__TASK DIRECTIONS__. Return the entries verbatim and drop every picture.

__DATASET CONTENT__.

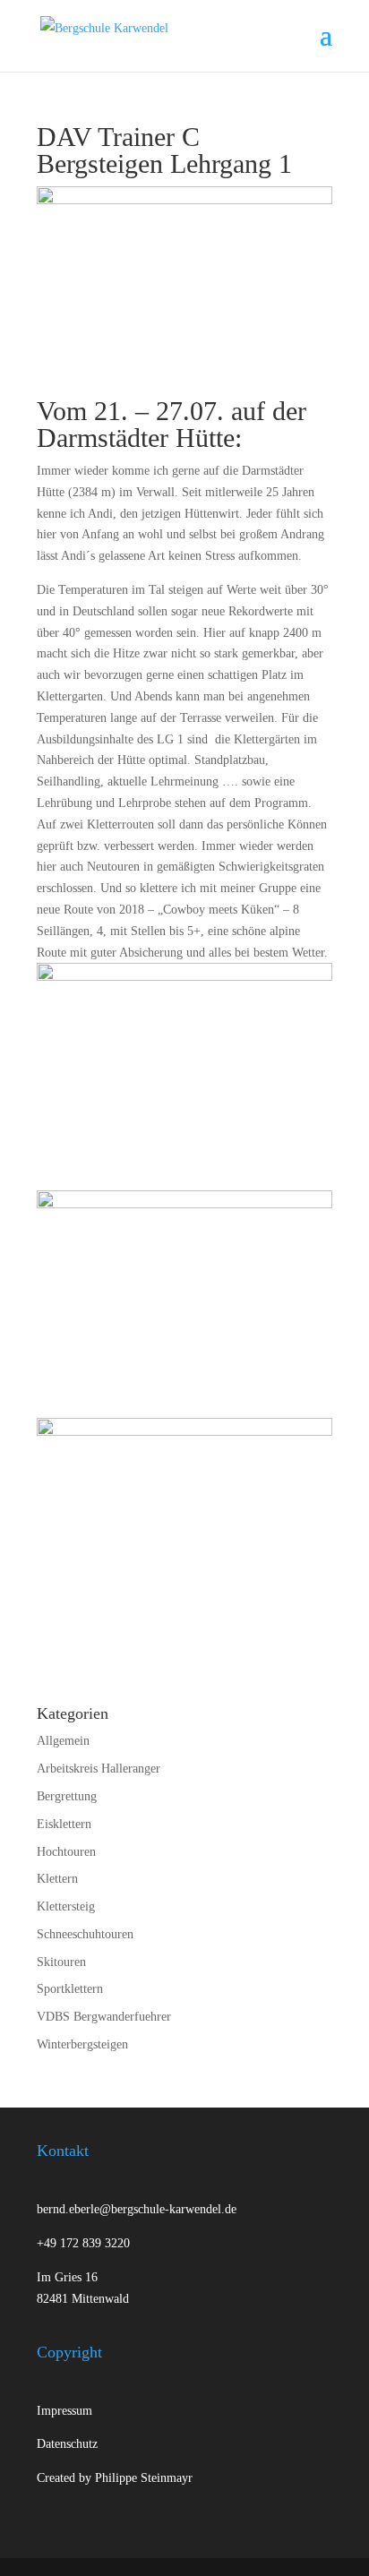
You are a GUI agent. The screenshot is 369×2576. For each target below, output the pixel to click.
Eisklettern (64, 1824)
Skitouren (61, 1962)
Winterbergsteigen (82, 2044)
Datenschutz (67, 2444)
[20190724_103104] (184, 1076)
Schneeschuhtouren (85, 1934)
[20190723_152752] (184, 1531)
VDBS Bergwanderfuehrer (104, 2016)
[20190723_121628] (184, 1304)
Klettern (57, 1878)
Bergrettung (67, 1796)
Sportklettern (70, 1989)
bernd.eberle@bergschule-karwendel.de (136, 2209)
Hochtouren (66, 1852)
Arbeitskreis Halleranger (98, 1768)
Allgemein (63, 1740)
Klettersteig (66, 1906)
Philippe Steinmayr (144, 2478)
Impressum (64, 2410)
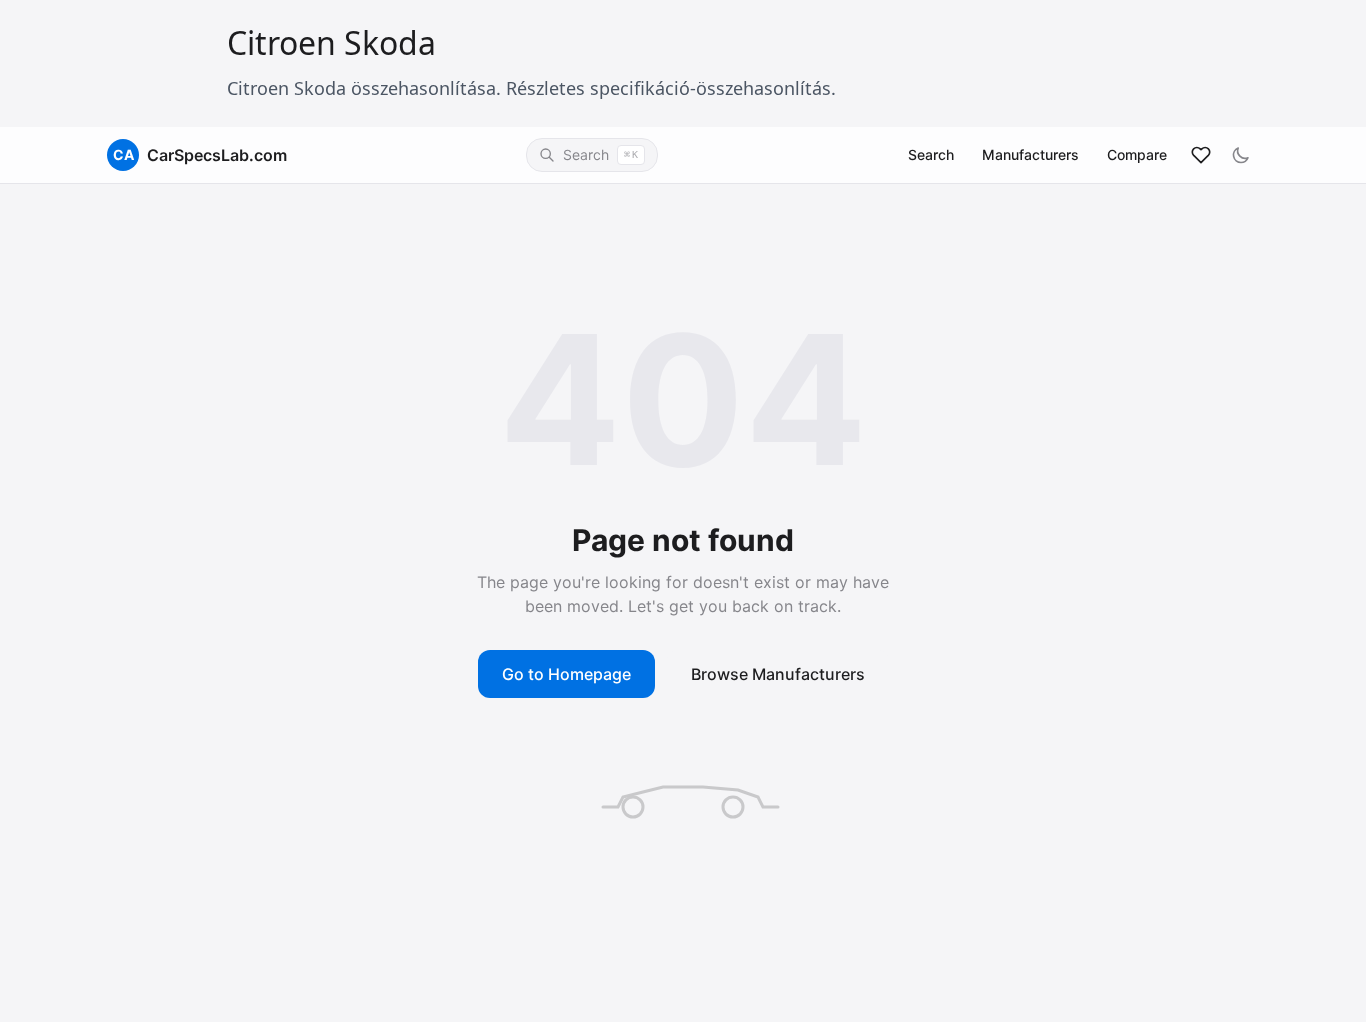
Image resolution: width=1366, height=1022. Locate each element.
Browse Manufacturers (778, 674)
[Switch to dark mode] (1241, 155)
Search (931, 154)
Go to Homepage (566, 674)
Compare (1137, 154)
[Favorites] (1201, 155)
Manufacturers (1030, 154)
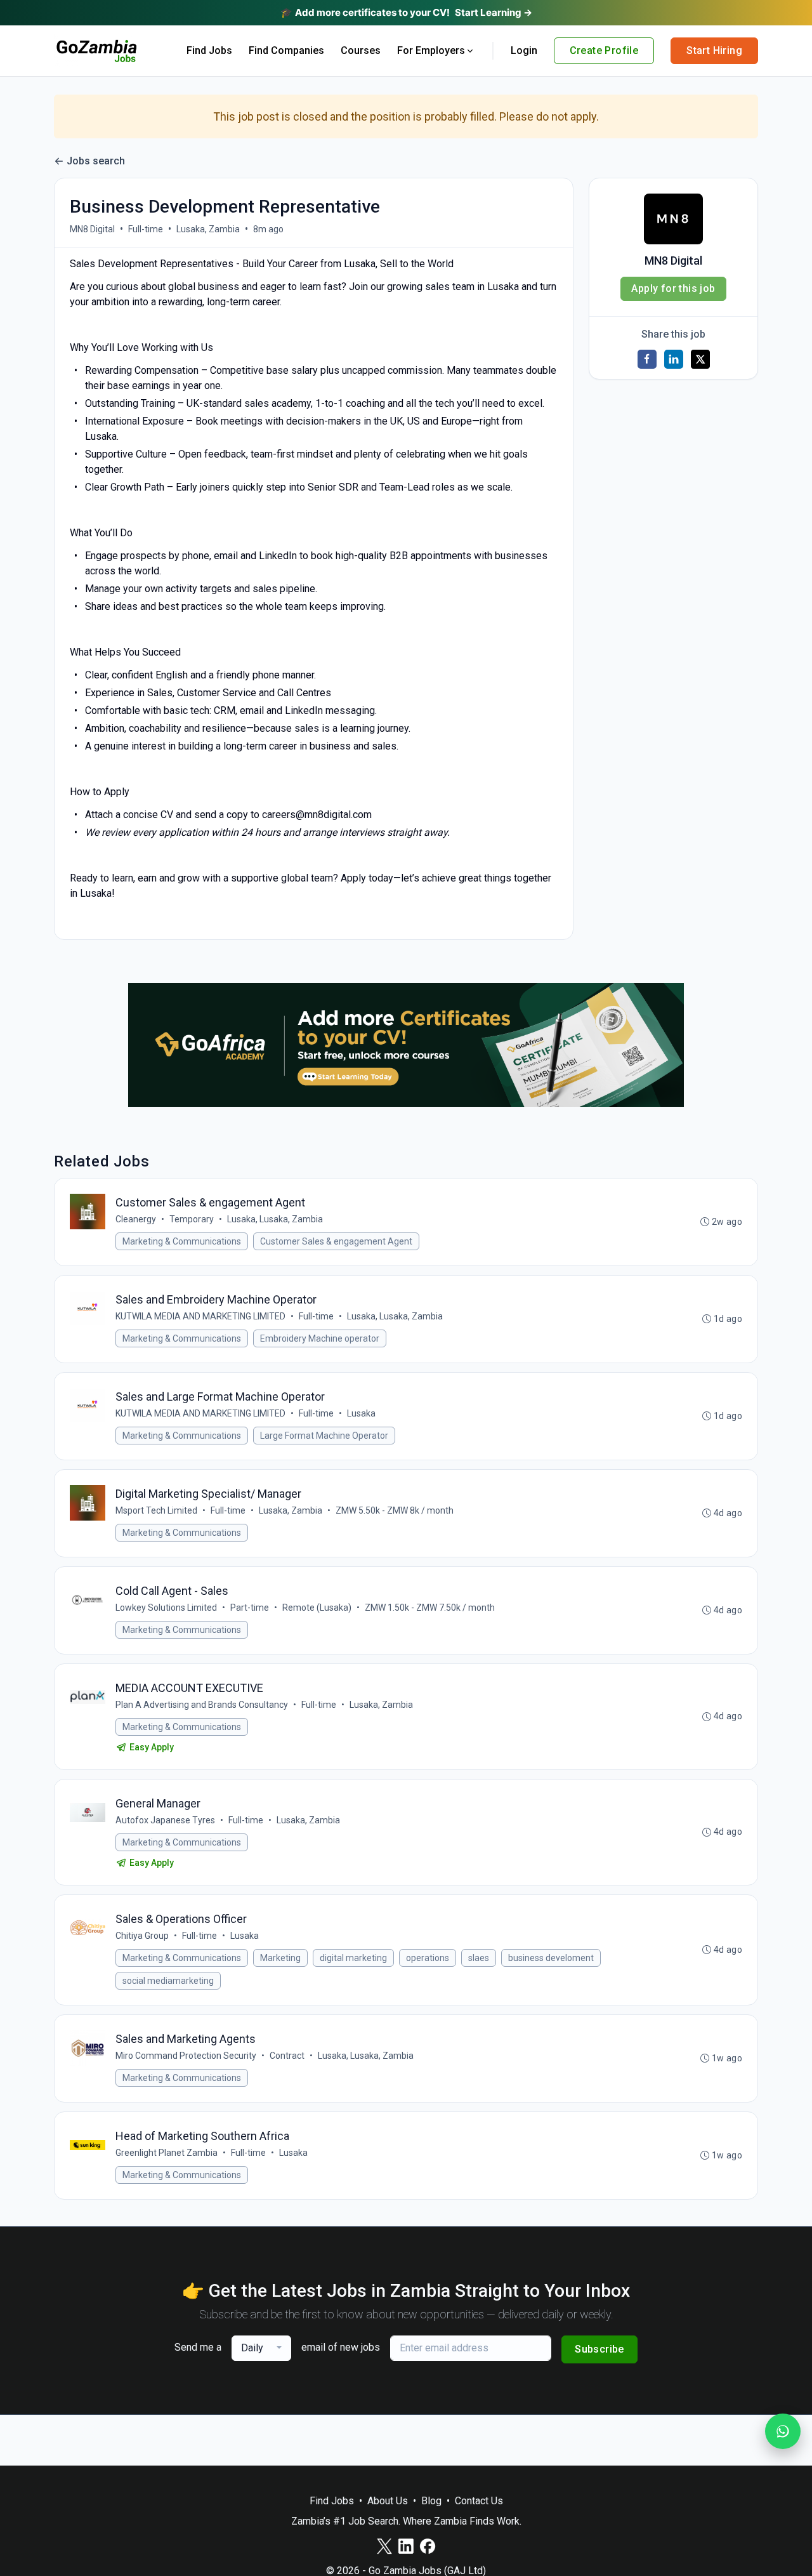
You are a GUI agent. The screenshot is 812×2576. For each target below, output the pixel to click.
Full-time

__ANSWER BOX__.
You are a GUI agent. The screenshot is 369×2576. For each target below, output the pixel to click.
Eisklettern (64, 1824)
Skitouren (61, 1962)
Winterbergsteigen (82, 2044)
Datenschutz (67, 2444)
[20190724_103104] (184, 1076)
Schneeschuhtouren (85, 1934)
[20190723_152752] (184, 1531)
VDBS Bergwanderfuehrer (104, 2016)
[20190723_121628] (184, 1304)
Klettern (57, 1878)
Bergrettung (67, 1796)
Sportklettern (70, 1989)
bernd.eberle@bergschule-karwendel.de (136, 2209)
Hochtouren (66, 1852)
Arbeitskreis Halleranger (98, 1768)
Allgemein (63, 1740)
Klettersteig (66, 1906)
Philippe Steinmayr (144, 2478)
Impressum (64, 2410)
Image resolution: width=1366, height=1022. Locate each element.
Browse Manufacturers (778, 674)
[Switch to dark mode] (1241, 155)
Search (931, 154)
Go to Homepage (566, 674)
Compare (1137, 154)
[Favorites] (1201, 155)
Manufacturers (1030, 154)
You are a GUI agent. The screenshot is 812×2576. For each target below, output the pixel to click.
Full-time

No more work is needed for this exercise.